Commanding Officer of 822X Squadron, Commander Philip Woodward, said the new Primary Qualification recognises the necessity for an RPWO to employ the remotely piloted aircraft to achieve tactical outcomes in support of over the horizon warfare and task group operations.
“RPWOs will be trained to tactically exploit the Maritime Unmanned Aircraft Systems in the aviation and maritime warfare domains,” Commander Woodward said.
“The effective operation of unmanned aircraft requires war fighters with a deep specialisation in the application of remote and autonomous systems in maritime warfare and the aviation environment.
“The creation of the RPWO Primary Qualification provides a key human interface to complement these advanced remote sensors and technologies.”
The first RPWO course commenced in January this year on a trial basis. The creation of this new PQ has provided an opportunity for sailors with an interest in highly advanced unmanned aerial systems, colloquially known as drones, to seek a new pathway through commissioning into the officer ranks.

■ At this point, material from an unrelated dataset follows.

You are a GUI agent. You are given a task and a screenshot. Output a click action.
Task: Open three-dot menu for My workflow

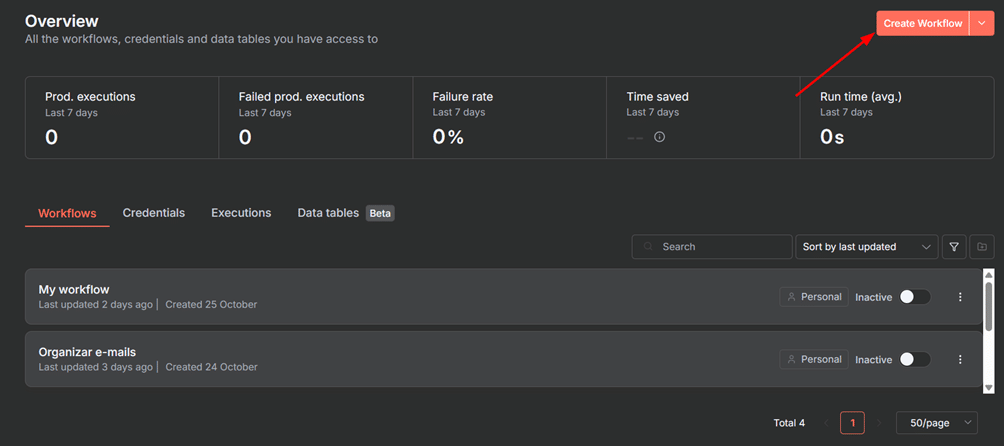pyautogui.click(x=960, y=297)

822X Squadron’s fixed-wing ScanEagle and rotary-wing S-100 Camcopter provide an interim capability for the Fleet and state-of-the-art platforms for operational evaluation that inform the future Maritime Unmanned Aircraft Systems capability through Project SEA 129 Phase 5.
The ability of the aircraft to collect imagery and other sensor data by day and night, at long ranges, in near real-time can significantly improve battlespace awareness.
The new Remote Pilot Warfare Officers, teamed with highly skilled aviation technicians will be key to realising this capability and effectively contributing to the delivery of a thinking and fighting Navy.